| EXERCISE BRIEF |
Your response should be the lines from the one containing "Instruction: Click the partially" through the end of the material, copied exactly and with nothing added.
☆ ☆ ☆
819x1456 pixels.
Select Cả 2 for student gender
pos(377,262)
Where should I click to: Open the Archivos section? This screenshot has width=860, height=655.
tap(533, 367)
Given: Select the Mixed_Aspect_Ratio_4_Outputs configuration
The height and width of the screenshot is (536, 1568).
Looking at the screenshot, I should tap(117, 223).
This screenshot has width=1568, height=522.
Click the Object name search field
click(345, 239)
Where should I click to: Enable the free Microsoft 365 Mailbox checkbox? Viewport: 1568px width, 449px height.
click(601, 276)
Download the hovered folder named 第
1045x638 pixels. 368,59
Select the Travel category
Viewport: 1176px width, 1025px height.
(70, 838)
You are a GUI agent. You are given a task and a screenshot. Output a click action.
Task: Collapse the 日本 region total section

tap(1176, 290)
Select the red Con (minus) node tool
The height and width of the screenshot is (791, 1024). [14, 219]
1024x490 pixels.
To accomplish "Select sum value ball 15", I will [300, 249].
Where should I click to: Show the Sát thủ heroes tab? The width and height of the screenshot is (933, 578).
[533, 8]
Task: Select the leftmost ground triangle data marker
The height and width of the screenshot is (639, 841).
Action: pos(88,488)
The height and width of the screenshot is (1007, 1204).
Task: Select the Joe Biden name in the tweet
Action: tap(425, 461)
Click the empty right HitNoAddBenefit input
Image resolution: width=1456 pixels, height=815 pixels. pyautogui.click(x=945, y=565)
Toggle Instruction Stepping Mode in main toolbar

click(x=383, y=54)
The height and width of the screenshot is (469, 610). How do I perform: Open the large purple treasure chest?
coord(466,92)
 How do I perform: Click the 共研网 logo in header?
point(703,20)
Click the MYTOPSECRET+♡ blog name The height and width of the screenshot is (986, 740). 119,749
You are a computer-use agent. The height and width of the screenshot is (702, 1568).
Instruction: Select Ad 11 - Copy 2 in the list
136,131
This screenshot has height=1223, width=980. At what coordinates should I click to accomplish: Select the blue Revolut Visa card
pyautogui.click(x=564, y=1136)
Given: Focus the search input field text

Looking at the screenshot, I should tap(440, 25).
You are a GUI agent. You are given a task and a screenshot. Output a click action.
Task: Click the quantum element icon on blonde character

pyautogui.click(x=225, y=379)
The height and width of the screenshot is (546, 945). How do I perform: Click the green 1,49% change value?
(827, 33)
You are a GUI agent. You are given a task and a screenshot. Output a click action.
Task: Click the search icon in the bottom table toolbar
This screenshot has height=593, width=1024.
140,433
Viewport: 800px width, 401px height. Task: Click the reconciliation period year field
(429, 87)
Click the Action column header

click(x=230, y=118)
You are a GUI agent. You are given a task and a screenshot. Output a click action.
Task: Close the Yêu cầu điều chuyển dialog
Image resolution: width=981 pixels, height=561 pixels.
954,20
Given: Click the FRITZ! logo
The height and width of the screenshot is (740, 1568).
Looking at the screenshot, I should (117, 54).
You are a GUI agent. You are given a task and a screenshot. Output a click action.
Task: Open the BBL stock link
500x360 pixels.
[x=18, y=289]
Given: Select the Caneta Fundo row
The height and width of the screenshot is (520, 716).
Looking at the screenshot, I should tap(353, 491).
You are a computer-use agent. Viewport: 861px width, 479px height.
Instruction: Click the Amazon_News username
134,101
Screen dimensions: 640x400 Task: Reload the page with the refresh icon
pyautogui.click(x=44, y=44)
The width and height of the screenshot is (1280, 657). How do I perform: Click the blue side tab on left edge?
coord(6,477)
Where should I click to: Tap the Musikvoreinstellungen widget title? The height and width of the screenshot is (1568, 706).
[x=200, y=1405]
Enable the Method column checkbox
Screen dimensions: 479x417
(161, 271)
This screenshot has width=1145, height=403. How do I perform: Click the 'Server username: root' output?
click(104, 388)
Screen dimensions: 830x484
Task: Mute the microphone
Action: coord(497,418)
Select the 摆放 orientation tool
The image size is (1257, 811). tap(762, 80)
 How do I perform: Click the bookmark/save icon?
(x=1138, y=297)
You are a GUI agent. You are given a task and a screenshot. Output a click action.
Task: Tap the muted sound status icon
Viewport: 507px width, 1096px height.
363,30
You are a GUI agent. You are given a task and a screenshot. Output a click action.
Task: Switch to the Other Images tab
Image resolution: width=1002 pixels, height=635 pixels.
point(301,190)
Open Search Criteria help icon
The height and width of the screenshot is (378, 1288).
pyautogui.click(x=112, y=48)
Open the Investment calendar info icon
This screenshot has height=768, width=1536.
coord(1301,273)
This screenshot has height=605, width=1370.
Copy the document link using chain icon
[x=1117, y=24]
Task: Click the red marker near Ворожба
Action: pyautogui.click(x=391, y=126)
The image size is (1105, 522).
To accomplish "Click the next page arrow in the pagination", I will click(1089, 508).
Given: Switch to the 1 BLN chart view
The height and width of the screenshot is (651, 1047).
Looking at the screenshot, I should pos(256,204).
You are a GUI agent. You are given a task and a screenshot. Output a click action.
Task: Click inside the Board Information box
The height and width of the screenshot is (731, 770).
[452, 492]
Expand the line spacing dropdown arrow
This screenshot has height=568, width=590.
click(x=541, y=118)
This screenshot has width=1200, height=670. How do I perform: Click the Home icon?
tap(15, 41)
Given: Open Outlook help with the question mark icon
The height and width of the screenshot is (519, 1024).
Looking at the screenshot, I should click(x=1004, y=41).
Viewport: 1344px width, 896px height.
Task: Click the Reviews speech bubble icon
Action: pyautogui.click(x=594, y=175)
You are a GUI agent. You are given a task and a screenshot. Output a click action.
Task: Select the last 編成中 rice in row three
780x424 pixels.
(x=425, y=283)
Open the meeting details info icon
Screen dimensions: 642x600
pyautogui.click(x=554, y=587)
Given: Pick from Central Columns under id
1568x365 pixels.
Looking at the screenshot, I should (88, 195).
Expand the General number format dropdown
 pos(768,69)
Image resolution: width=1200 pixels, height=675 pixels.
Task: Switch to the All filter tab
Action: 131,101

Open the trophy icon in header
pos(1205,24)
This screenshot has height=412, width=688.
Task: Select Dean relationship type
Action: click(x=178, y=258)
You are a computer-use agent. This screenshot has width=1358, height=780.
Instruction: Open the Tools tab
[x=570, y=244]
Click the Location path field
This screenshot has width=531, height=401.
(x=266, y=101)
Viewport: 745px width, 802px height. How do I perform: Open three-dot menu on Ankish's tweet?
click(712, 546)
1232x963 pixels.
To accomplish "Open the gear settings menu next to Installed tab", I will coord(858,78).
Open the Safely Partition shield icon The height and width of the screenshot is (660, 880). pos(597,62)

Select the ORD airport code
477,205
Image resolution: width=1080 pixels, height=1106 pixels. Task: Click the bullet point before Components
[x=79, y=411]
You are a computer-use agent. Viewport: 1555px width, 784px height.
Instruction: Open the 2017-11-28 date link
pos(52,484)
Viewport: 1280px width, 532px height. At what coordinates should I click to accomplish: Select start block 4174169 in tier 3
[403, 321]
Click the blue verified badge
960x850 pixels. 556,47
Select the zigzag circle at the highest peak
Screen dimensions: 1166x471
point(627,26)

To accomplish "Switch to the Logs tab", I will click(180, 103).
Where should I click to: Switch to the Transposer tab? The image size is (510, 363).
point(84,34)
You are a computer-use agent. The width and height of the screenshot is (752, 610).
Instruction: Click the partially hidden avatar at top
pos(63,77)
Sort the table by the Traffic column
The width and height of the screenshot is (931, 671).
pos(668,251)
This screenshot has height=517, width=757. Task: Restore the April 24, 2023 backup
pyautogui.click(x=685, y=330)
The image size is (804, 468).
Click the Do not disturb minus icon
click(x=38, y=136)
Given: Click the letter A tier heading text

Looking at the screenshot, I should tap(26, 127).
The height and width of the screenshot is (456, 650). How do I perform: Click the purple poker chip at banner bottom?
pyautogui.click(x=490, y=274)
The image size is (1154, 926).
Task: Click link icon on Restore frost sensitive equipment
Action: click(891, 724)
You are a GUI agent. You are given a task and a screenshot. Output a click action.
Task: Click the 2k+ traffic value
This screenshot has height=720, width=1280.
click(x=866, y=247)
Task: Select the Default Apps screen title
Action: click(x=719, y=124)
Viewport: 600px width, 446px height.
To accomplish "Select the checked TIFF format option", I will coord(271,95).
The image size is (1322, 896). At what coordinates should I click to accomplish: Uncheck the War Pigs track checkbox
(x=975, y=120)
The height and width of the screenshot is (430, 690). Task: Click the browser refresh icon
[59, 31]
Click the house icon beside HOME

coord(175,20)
☆ ☆ ☆
| EXPECTED ANSWER |
Instruction: Click the partially hidden avatar at top
pos(63,77)
Sort the table by the Traffic column
The width and height of the screenshot is (931, 671).
pos(668,251)
This screenshot has height=517, width=757. Task: Restore the April 24, 2023 backup
pyautogui.click(x=685, y=330)
The image size is (804, 468).
Click the Do not disturb minus icon
click(x=38, y=136)
Given: Click the letter A tier heading text

Looking at the screenshot, I should tap(26, 127).
The height and width of the screenshot is (456, 650). How do I perform: Click the purple poker chip at banner bottom?
pyautogui.click(x=490, y=274)
The image size is (1154, 926).
Task: Click link icon on Restore frost sensitive equipment
Action: click(891, 724)
You are a GUI agent. You are given a task and a screenshot. Output a click action.
Task: Click the 2k+ traffic value
This screenshot has height=720, width=1280.
click(x=866, y=247)
Task: Select the Default Apps screen title
Action: click(x=719, y=124)
Viewport: 600px width, 446px height.
To accomplish "Select the checked TIFF format option", I will coord(271,95).
The image size is (1322, 896). At what coordinates should I click to accomplish: Uncheck the War Pigs track checkbox
(x=975, y=120)
The height and width of the screenshot is (430, 690). Task: Click the browser refresh icon
[59, 31]
Click the house icon beside HOME

coord(175,20)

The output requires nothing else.